%%

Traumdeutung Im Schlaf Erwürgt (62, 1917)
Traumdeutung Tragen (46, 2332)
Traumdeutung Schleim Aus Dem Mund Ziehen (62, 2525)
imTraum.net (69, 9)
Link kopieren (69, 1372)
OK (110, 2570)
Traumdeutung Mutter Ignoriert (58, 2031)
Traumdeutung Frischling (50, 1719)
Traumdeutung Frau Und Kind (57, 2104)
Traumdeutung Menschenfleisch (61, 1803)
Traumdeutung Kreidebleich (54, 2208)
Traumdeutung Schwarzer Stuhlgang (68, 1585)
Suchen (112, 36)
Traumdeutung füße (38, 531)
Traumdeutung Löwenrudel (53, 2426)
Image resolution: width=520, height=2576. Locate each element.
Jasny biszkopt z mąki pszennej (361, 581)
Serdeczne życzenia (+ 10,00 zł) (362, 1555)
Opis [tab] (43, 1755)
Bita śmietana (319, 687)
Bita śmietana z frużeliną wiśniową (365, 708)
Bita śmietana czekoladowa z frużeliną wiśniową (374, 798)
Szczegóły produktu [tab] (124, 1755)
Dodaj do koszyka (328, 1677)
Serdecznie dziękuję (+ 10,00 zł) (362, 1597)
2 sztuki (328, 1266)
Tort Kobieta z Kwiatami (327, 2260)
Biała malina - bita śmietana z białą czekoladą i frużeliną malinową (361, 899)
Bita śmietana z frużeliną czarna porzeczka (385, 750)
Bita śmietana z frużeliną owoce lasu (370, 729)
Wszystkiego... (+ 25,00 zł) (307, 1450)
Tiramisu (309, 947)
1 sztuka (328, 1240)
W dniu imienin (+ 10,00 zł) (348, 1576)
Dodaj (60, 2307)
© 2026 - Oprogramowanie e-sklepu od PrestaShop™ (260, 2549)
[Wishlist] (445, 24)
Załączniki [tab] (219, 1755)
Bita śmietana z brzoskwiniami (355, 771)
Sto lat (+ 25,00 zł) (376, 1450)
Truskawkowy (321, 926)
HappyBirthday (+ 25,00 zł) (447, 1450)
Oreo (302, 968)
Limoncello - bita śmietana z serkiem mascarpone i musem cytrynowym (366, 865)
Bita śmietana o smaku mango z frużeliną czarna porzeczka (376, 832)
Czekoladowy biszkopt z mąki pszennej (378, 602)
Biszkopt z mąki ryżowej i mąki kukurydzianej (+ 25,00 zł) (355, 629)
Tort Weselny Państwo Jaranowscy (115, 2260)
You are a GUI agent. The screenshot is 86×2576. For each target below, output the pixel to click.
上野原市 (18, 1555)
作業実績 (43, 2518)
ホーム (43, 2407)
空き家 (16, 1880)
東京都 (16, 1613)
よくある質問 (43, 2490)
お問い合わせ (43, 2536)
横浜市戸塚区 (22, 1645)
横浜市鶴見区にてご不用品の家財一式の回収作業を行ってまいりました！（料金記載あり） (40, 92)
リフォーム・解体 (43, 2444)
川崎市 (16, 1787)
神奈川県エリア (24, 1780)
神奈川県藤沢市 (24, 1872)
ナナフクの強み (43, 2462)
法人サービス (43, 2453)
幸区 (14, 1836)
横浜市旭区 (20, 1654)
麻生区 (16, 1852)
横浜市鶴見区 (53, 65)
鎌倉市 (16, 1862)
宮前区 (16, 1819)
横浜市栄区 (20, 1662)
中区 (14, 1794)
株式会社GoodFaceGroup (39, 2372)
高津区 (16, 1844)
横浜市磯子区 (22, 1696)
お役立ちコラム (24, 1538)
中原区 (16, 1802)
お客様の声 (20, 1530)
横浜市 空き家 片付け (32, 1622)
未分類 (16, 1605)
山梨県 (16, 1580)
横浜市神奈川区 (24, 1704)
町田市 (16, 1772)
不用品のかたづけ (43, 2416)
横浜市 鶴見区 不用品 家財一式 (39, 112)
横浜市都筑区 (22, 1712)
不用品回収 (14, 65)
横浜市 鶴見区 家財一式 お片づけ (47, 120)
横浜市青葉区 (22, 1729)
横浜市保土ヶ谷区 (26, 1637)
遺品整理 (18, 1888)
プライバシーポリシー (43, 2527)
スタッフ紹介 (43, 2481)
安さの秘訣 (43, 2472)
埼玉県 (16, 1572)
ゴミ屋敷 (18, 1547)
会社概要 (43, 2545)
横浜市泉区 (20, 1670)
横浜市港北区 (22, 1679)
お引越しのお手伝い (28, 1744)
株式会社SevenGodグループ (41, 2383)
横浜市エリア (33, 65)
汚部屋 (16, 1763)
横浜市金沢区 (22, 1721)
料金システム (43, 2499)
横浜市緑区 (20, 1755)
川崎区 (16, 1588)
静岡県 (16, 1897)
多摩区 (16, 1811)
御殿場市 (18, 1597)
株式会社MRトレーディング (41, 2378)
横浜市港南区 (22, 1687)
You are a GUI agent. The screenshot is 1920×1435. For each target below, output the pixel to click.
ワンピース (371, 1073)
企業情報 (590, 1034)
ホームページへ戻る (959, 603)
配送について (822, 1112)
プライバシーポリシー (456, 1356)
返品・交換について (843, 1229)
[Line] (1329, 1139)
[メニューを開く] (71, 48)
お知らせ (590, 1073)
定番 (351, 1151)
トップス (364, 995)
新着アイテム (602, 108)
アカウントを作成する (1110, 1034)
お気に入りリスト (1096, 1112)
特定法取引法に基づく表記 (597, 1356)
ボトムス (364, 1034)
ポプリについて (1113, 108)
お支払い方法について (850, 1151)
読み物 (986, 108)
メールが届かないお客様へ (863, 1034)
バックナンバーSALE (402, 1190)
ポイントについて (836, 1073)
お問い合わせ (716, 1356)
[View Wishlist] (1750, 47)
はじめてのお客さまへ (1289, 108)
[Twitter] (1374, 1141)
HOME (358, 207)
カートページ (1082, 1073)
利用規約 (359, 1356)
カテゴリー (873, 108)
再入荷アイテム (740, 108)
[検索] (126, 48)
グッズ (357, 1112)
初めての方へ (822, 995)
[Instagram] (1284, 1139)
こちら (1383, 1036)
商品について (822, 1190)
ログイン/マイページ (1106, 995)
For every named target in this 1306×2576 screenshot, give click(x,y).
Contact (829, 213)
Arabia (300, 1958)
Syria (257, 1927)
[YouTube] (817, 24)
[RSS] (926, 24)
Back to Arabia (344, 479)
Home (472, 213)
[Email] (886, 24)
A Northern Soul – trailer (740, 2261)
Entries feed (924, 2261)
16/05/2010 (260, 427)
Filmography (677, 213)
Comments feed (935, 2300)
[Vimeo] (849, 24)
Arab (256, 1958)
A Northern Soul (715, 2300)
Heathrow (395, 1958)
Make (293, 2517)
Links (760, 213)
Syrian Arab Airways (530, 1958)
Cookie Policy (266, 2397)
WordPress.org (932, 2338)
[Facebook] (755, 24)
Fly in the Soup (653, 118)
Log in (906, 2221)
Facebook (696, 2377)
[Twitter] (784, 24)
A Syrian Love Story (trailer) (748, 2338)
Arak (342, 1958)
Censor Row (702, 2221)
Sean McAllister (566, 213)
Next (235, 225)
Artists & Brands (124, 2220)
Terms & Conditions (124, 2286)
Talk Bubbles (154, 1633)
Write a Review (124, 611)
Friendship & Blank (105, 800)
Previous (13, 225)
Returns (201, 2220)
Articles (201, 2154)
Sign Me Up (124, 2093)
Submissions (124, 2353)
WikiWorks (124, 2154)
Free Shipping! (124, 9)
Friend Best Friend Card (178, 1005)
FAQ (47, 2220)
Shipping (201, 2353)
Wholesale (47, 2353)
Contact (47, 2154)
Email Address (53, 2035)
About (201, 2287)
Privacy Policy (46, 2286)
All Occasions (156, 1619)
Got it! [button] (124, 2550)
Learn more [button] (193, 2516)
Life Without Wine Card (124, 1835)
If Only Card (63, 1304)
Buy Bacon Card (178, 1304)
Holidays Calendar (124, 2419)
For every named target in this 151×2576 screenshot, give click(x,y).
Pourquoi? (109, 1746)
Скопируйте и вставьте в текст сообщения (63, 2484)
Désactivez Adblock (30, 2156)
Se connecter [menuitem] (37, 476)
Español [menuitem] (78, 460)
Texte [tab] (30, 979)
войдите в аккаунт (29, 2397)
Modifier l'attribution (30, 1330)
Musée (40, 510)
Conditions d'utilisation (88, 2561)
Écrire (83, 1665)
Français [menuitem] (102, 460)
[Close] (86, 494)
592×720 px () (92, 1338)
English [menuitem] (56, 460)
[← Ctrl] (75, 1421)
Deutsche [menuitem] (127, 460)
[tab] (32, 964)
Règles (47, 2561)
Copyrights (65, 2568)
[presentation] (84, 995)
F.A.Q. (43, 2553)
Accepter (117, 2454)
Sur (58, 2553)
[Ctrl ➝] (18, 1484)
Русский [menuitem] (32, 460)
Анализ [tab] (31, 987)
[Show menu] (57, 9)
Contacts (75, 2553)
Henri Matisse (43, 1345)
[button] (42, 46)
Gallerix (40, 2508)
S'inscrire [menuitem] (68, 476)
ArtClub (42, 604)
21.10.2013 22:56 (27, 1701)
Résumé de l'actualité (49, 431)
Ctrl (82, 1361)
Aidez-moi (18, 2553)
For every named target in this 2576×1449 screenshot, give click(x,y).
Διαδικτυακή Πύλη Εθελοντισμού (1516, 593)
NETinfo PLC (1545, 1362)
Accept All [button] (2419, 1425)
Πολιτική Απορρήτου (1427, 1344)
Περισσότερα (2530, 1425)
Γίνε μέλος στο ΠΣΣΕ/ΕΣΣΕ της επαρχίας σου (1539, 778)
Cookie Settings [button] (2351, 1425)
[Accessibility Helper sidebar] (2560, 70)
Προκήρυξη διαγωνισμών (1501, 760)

%%

■ **WORK ORDER**
Where the listing above reaches the line that contains "不用品のかたづけ (43, 2416)", start retyping, and finish with the line that contains "[Line] (1329, 1139)"; reproduce those lines exactly and no others.

■ **EXPECTED ANSWER**
不用品のかたづけ (43, 2416)
横浜市 鶴見区 不用品 家財一式 (39, 112)
横浜市都筑区 (22, 1712)
不用品回収 (14, 65)
横浜市 鶴見区 家財一式 お片づけ (47, 120)
横浜市青葉区 (22, 1729)
横浜市保土ヶ谷区 (26, 1637)
遺品整理 (18, 1888)
プライバシーポリシー (43, 2527)
スタッフ紹介 (43, 2481)
安さの秘訣 (43, 2472)
埼玉県 (16, 1572)
ゴミ屋敷 (18, 1547)
会社概要 (43, 2545)
横浜市泉区 (20, 1670)
横浜市港北区 (22, 1679)
お引越しのお手伝い (28, 1744)
株式会社SevenGodグループ (41, 2383)
横浜市エリア (33, 65)
汚部屋 (16, 1763)
横浜市金沢区 (22, 1721)
料金システム (43, 2499)
横浜市緑区 (20, 1755)
川崎区 (16, 1588)
静岡県 (16, 1897)
多摩区 (16, 1811)
御殿場市 (18, 1597)
株式会社MRトレーディング (41, 2378)
横浜市港南区 (22, 1687)
You are a GUI agent. The screenshot is 1920×1435. For each target below, output the pixel to click.
ワンピース (371, 1073)
企業情報 (590, 1034)
ホームページへ戻る (959, 603)
配送について (822, 1112)
プライバシーポリシー (456, 1356)
返品・交換について (843, 1229)
[Line] (1329, 1139)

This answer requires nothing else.